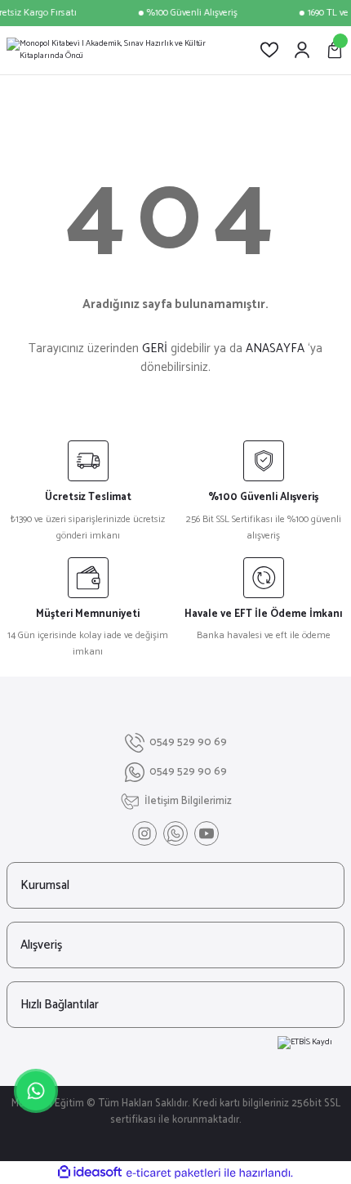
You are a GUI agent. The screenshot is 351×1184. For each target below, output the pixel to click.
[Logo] (120, 50)
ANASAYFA (275, 348)
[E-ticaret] (173, 1173)
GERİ (154, 348)
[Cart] (334, 50)
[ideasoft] (89, 1172)
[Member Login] (302, 50)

□ □ □ □ □

Write out every line above again, including the requests, and increase each coordinate in the answers by 96. Leave the picture out of your answer.

== RIGHT ANSWER ==
You are a GUI agent. The screenshot is 351×1184. For each target below, output the pixel to click.
[Logo] (216, 146)
ANASAYFA (371, 444)
[E-ticaret] (269, 1269)
GERİ (250, 444)
[Cart] (430, 146)
[ideasoft] (185, 1268)
[Member Login] (398, 146)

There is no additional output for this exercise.